What could have been just a case of yet another rich-boy-poor-girl love story, or at best, a comedy of errors, becomes in director Shakti Samanta’s adroit hands, a story packed with surprises and a whammy at the end.
Kashmir Ki Kali, which released in November 1964, remains 55 years young.

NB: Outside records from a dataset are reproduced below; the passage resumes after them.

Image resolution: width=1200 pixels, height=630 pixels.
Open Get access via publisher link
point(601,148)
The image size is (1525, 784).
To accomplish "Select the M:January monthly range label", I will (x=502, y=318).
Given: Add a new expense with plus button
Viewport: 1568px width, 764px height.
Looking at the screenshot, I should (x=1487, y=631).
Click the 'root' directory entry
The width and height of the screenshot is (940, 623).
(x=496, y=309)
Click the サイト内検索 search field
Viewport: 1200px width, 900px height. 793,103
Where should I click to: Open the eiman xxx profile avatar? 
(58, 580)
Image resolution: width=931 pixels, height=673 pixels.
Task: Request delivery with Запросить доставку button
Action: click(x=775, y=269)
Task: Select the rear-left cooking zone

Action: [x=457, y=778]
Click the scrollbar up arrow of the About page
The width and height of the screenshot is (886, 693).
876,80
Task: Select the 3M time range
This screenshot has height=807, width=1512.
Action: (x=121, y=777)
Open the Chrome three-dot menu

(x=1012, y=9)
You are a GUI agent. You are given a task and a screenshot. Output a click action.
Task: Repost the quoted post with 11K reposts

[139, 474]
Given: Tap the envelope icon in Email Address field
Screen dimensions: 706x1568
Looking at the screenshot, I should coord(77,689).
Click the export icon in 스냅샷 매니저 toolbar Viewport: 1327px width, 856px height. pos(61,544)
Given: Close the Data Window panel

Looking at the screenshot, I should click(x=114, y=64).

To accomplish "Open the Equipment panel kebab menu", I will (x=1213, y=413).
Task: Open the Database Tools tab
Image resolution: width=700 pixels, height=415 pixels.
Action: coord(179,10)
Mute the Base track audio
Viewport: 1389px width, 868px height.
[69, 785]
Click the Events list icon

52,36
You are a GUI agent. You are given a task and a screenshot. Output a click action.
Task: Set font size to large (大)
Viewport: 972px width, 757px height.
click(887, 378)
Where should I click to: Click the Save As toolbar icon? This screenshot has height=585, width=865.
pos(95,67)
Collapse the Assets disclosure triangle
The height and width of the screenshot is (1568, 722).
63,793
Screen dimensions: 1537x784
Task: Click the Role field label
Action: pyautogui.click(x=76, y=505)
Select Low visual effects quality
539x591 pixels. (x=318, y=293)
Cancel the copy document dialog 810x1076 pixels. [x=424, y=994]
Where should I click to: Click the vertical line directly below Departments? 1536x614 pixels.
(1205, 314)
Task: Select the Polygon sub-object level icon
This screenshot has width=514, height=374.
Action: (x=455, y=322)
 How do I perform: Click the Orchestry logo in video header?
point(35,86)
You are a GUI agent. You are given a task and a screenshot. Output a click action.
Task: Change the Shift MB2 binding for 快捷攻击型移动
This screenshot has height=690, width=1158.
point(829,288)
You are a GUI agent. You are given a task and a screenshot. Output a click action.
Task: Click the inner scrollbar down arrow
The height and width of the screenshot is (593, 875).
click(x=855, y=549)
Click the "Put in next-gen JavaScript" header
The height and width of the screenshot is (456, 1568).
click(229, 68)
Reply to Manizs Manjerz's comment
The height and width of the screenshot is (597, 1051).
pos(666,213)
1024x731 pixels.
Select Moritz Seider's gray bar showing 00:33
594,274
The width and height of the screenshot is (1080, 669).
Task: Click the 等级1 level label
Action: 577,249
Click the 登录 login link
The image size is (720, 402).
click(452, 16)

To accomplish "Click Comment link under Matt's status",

The film remains eminently watchable, thanks to its likeable young lead pair, competent cameos (Pran, Nazir Hussain, Anoop Kumar, Madan Puri…), a crackling story (Ranjan Bose), evergreen songs (almost all eight tracks composed by O.P. Nayyar retain their freshness, especially Yeh chand sa roshan chehra, Deewana hua badal and the dreamlike Isharon isharon mein, where Md Rafi and Asha Bhonsle capture the gossamer delicacy of first love, aided by S.H. Bihari’s teasing lyrics) and some delectable cinematography (V.N. Reddy) that brings to life the iconic visual signposts of Kashmir which earn its heaven-on-earth tag.
But the film is more than the plethora of delights.
More than anything, it is India’s eternal love story with Kashmir, misty, wistful, beautiful beyond measure. When Rajiv, the tycoon from the plains, is smitten by Champa, the kali (bud) of
the Valley, India falls pell-mell in love too, with the sumptuous feast for the senses named Kashmir.
Fifty-five years later, with the troubled Valley becoming a grim battleground and a metaphor for a muscular political ideology, Kashmir Ki Kali harks back to the more innocent times when beauty came without a price. Fifty years later, in Vishal Bhardwaj’s Haider (2014), we see Kashmir again, but with bloodstains on snow.